ラフ
この記事を公開する2月イベントをテーマに、節分から「鬼の子」を、バレンタインから「好意と贈り物」を組み合わせました。
私達から、鬼の女の子に、豆をぶつけるのではなく、贈り物をして、心暖かく喜んでもらいたいなと描きはじめました。
構図も複数枚描いて雰囲気を検討します。
鬼のキャラクターだと、人間と堂々と正面向きで話すことは苦手かなと思いましたので、すこし距離があるような、背中を向けたポーズを選びました。
甘い桃色は「好き、嬉しさ」の雰囲気を伝えやすいので、この色をメインに使って配色のイメージもラフ段階で描き込んでおきます。
配色~下塗り
私は線画を作る前に配色を行うので、ラフの線を整理して、色を塗りはじめます。
ラフの色だと落ち着き過ぎるよう見えたので、恋華やぐ心のような、鮮やかな色へ塗り直しました。
透明感が出て、よりきれいな色に感じられるように、髪裏に太陽光の黄色をのせ、透けさせました。
少女の塗り
ラフと比べて違和感がする部分がぼんやりわかる程度に目が落ち着くよう数日をおいて、線と塗りに入ります。
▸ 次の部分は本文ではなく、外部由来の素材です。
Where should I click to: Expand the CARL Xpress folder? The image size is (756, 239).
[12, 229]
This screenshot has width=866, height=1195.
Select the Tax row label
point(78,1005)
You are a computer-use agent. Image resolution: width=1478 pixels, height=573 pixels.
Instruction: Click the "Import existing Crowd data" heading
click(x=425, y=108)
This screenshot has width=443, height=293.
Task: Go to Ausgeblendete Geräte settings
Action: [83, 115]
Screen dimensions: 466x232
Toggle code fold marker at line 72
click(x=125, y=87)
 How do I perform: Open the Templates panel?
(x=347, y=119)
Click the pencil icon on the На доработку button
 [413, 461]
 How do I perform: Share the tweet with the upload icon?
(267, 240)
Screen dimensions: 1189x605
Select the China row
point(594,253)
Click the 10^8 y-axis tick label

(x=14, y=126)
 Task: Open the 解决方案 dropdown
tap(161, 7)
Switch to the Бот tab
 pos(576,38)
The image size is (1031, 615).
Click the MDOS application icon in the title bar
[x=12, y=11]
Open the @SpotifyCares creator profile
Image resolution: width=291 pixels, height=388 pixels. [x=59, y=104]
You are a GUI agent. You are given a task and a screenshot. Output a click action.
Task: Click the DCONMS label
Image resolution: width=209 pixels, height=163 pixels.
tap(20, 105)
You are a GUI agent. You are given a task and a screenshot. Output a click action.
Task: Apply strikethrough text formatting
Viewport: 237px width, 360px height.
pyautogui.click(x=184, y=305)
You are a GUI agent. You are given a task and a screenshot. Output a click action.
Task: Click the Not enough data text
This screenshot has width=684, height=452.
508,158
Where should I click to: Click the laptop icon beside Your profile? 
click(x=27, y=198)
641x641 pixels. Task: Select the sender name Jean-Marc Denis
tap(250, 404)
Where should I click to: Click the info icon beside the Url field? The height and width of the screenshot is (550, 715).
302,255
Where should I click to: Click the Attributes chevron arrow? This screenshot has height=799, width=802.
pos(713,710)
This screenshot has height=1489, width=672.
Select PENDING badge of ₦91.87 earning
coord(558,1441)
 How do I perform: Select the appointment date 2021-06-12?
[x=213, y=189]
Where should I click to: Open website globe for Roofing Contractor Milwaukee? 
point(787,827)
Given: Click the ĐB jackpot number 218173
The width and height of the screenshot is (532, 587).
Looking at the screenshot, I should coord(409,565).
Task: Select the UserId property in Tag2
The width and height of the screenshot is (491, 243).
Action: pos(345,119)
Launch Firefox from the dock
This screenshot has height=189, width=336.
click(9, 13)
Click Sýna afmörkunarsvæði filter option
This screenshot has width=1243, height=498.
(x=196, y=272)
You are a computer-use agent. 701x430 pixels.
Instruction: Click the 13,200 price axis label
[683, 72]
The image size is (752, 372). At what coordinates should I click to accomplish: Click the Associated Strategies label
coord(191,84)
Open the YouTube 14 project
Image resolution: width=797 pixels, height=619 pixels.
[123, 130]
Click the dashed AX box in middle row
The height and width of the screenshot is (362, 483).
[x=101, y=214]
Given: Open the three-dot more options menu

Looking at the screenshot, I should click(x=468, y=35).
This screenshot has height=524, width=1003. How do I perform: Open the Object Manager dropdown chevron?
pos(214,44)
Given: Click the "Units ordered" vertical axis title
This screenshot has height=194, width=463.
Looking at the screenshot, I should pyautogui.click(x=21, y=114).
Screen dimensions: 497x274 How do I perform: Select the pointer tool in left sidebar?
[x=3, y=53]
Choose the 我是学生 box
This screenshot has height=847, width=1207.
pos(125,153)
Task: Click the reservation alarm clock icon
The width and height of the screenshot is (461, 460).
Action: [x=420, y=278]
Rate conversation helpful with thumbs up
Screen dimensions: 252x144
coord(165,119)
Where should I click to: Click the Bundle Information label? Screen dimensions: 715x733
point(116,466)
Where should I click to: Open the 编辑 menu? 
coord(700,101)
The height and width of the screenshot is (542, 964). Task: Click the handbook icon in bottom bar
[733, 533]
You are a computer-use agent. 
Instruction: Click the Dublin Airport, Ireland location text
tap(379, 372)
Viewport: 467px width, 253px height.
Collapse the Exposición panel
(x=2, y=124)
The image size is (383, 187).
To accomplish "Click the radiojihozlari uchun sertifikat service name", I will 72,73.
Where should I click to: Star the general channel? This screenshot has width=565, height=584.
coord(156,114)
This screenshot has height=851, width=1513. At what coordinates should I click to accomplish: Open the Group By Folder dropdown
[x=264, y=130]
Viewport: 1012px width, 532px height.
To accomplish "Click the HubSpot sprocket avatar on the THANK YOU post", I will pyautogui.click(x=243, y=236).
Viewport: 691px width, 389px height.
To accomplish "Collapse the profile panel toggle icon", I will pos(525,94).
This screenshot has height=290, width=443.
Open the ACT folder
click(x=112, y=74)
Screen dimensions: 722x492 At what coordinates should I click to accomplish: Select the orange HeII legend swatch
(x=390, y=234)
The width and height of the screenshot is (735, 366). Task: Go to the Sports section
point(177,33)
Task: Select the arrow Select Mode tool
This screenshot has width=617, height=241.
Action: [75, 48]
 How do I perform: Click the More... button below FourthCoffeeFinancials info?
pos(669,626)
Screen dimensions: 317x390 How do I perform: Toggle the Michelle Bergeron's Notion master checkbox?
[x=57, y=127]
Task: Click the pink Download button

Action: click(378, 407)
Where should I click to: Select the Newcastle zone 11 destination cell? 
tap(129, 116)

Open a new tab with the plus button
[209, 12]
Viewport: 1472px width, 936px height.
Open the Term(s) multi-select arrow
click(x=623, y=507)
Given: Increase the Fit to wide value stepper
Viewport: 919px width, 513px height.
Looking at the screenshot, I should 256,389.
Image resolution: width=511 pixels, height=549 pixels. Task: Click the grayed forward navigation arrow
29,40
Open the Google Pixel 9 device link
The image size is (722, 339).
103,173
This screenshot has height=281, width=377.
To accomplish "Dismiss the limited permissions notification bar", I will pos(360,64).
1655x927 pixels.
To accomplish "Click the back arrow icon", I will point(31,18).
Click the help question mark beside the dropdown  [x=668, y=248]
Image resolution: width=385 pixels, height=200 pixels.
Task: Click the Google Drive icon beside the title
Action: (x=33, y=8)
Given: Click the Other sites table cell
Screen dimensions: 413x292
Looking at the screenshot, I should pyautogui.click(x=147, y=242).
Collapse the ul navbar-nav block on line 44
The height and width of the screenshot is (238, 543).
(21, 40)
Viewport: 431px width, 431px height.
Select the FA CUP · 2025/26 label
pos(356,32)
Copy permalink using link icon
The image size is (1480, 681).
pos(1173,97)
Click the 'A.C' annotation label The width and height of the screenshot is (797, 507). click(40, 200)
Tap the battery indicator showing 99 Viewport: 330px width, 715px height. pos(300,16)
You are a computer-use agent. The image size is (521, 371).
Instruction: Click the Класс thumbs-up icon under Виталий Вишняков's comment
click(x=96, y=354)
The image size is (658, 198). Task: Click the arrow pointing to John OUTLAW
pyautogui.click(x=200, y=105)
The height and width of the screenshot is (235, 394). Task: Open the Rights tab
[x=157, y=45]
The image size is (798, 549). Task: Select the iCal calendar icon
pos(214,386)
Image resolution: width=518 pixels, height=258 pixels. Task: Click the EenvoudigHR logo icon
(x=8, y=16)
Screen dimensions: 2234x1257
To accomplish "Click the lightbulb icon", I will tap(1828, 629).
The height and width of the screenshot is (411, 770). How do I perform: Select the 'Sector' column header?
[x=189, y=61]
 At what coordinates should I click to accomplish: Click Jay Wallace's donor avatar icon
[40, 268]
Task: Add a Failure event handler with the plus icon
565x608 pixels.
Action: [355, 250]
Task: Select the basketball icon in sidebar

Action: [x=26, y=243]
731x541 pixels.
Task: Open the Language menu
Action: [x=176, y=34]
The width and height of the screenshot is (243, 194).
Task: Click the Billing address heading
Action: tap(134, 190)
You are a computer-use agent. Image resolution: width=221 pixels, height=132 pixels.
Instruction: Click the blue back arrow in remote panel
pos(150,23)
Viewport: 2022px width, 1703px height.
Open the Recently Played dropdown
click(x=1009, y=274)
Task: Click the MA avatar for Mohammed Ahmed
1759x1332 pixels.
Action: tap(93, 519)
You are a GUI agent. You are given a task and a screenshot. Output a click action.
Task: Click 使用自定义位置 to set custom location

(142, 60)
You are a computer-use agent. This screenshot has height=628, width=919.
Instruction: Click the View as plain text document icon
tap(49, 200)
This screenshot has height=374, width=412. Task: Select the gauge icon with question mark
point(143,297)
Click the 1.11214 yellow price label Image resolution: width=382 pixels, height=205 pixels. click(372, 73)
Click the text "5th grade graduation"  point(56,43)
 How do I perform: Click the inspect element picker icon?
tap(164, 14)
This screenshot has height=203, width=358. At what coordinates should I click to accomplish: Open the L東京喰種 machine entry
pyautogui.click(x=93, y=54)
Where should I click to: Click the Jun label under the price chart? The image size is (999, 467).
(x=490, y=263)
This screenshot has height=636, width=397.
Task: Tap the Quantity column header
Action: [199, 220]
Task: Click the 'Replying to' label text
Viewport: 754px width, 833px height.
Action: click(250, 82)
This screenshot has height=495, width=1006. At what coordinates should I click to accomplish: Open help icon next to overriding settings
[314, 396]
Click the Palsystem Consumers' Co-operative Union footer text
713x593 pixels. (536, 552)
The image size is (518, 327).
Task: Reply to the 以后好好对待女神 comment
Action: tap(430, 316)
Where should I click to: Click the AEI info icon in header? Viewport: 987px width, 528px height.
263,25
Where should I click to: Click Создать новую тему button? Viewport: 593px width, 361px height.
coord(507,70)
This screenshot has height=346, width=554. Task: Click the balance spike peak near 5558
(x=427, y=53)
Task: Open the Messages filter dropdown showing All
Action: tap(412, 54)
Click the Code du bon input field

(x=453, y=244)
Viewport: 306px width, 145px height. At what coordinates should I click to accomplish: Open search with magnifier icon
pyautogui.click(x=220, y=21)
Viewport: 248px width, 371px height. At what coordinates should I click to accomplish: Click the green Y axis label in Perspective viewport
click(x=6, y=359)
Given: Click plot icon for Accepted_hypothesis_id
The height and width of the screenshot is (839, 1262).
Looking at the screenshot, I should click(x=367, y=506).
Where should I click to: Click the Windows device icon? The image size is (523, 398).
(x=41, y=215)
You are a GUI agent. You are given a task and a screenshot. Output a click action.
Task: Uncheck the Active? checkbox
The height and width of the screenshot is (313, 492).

絵を見直して、形が定まったパーツから線を引いていきます。
ラフのどの線を選んで描けばよいか迷ってしまうので、線は塗りの後で描きます。
「ラフを清書したらイメージと違う」
「完成直後はよかったけれど、数日後に見たらいまいち」
と、後から描き直すことが多いので、線画(かたち)は後から描くスタイルに落ち着きました。
「色や影を塗った状態」のほうが形がわかりやすく、線を引く時に迷いにくいです。
髪量が多すぎて、頭全体が大きく感じたり、ふくらんだように見えたので、頭頂部の髪を減らして、しっとりとしたまとまり感を出しました。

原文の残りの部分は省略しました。